▶ _CHALLENGES_
[1] Can you rewrite the stretch of the passage about Frazier's novel from "Set in the 19th" through "another life-changing trek.", putting "journey" in place of "trek"?
[2] Could you carry on the passage about Frazier's novel from where it stops?

▶ _DOCUMENT_
:::

Set in the 19th century, the novel is loosely based on the life of William Holland Thomas, another Confederate and chief of the Eastern Band of Cherokee Indians — the only white man ever to hold that position — and it depicts western North Carolina during the Cherokee Removal. Here again: another love story, another life-changing trek.

With it came a new family of sorts for the Fraziers. “Thirteen Moons” became the first English-language novel translated into a Native language. It is now a teaching tool at the Kituah Academy in Cherokee, North Carolina, which is working to preserve the language.

“He got that book right,” says Myrtle Driver Johnson, a tribal elder, educator and translator, noting that Frazier is “shy until he gets to know you, then he’ll crack a joke.” In fact, what he got right was a feature not normally associated with the Trail of Tears: laughter. “Cutting up and laughing at each other — that’s how we show affection. Humor popped up at just the right moments in that book,” she says.

:::

Saved entries:
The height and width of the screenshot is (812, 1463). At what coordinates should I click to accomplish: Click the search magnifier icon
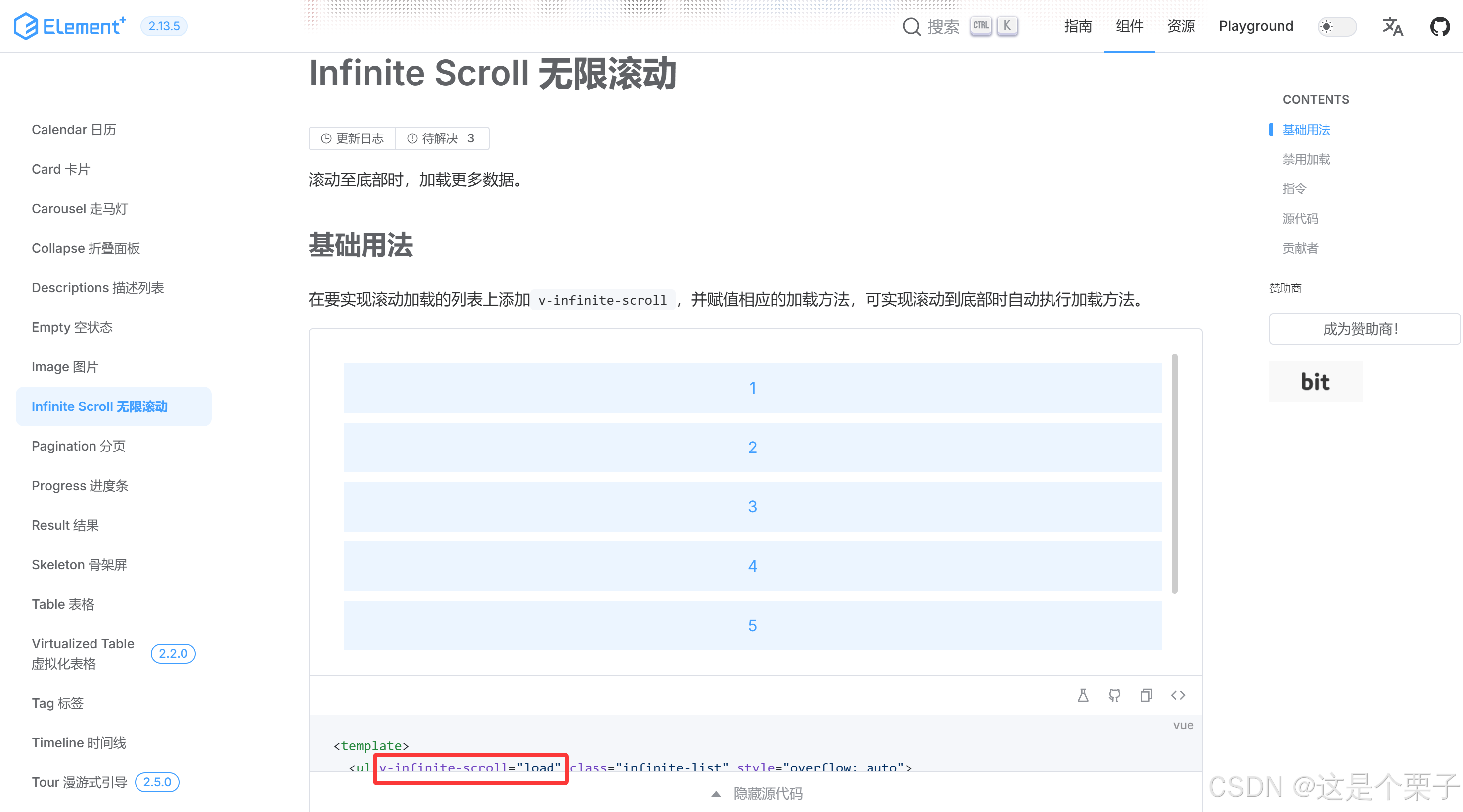click(x=911, y=26)
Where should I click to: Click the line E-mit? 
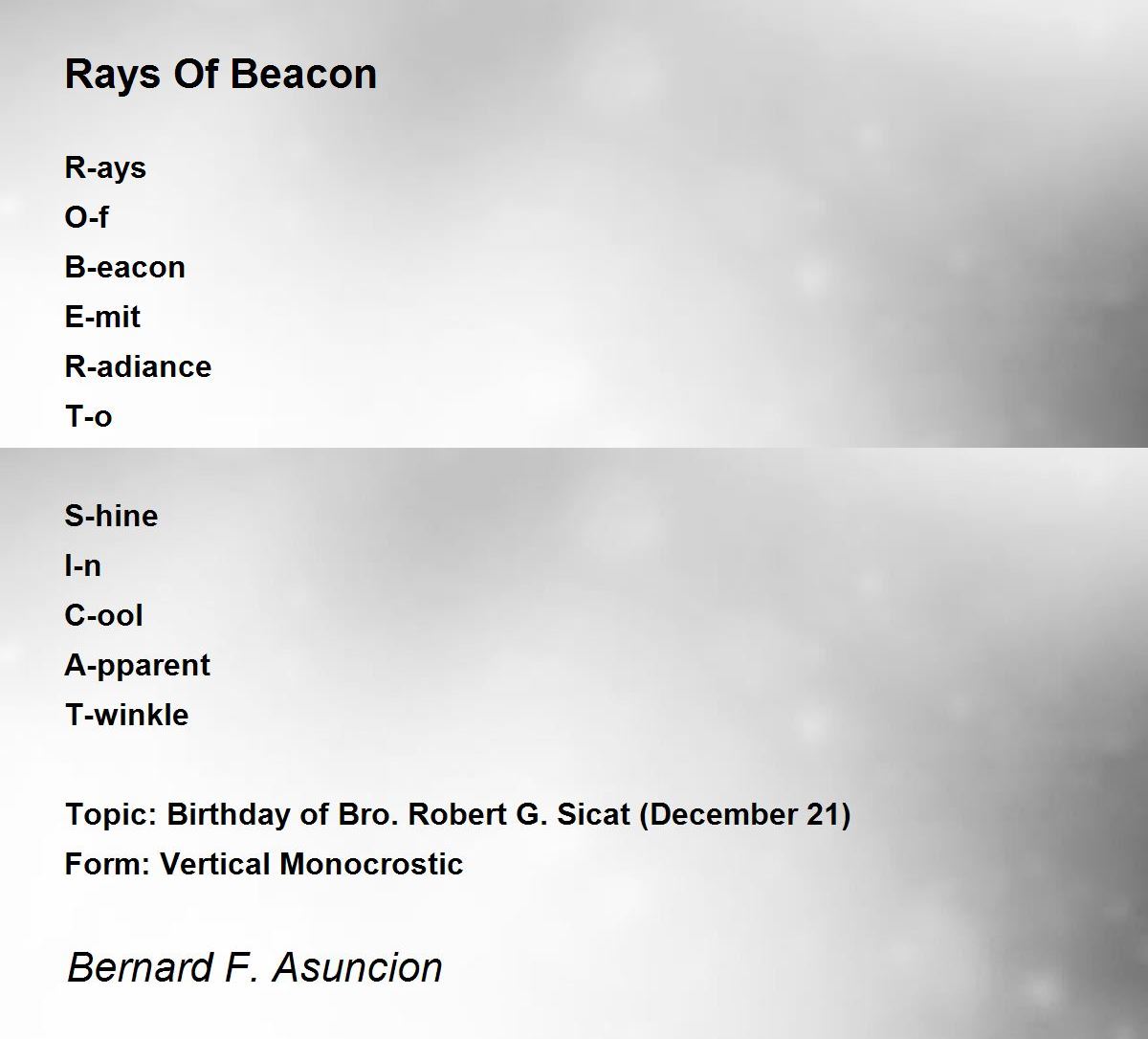tap(102, 317)

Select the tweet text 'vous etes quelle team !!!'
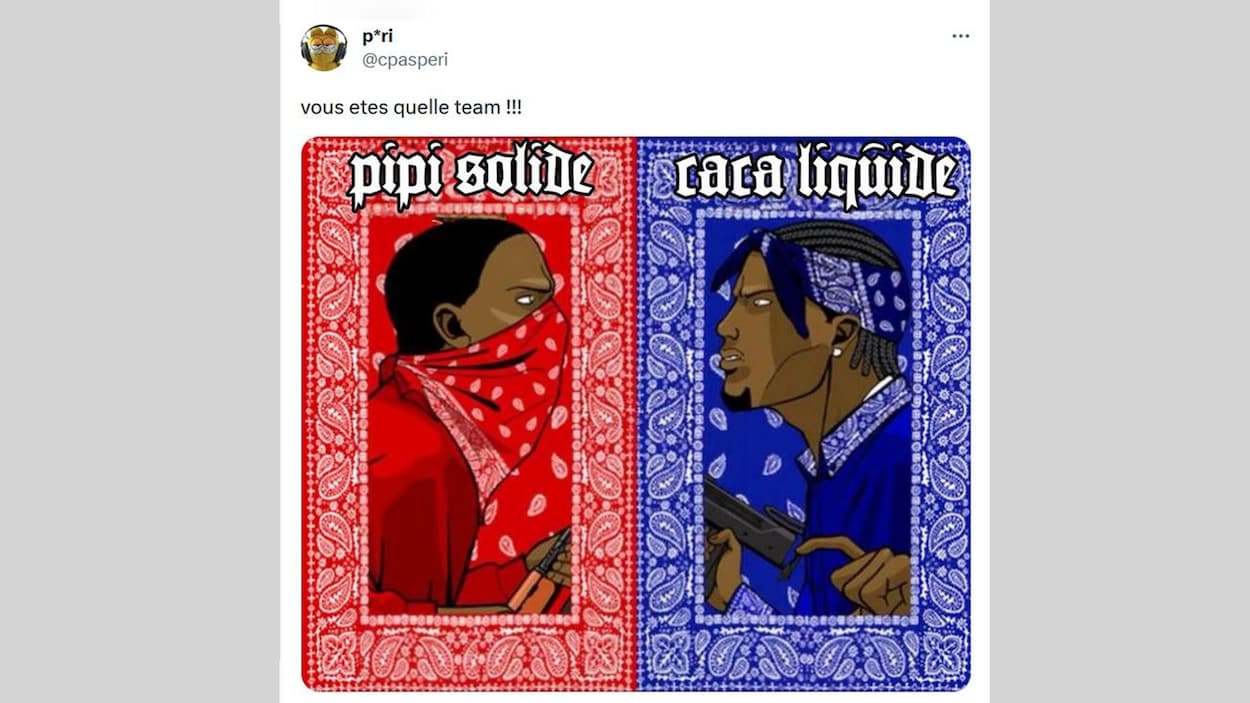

:::

▶ _EXERCISE ANSWERS_
[1]
Set in the 19th century, the novel is loosely based on the life of William Holland Thomas, another Confederate and chief of the Eastern Band of Cherokee Indians — the only white man ever to hold that position — and it depicts western North Carolina during the Cherokee Removal. Here again: another love story, another life-changing journey.

[2]
Soon enough, Katherine Frazier was adopted into the Deer Clan, and her husband took under his wing Annette Saunooke Clapsaddle, whose 2020 debut “Even As We Breathe” is the first novel published in English by an enrolled member of the Eastern Band of the Cherokee Indian.

“Through his work and advocacy for writers such as myself, he has very loudly proclaimed that western North Carolina is a region of important voices, ideas and histories that should be considered on equal footing with those from the country’s more traditional cultural epicenters,” says Clapsaddle. “He has helped all of us shed the cliches and stereotypes cast upon (and admittedly sometimes by) us so that we may simply share the stories of our home. I am not alone in saying that without Charles Frazier as a trailblazer, advocate and mentor, I would not have the opportunities as a writer that I have today.”

“Thirteen Moons” was followed by the best-sellers “Nightwoods” and “Varina.”

“The Trackers” has been 10 years in the making. It was inspired by a photograph from a book on the Works Progress Administration.

“There was a guy — obviously an artist — on the scaffolding with a mural in progress,” he says. “There was an older man and a younger woman who were dressed nice with him. For years, I thought: ‘Who could these people be?’ So I started writing from there, going by memory. Years later, I found the picture again and realized I had misremembered some details.”

Too late. The painter was already off and running, on a round-about journey to get the girl.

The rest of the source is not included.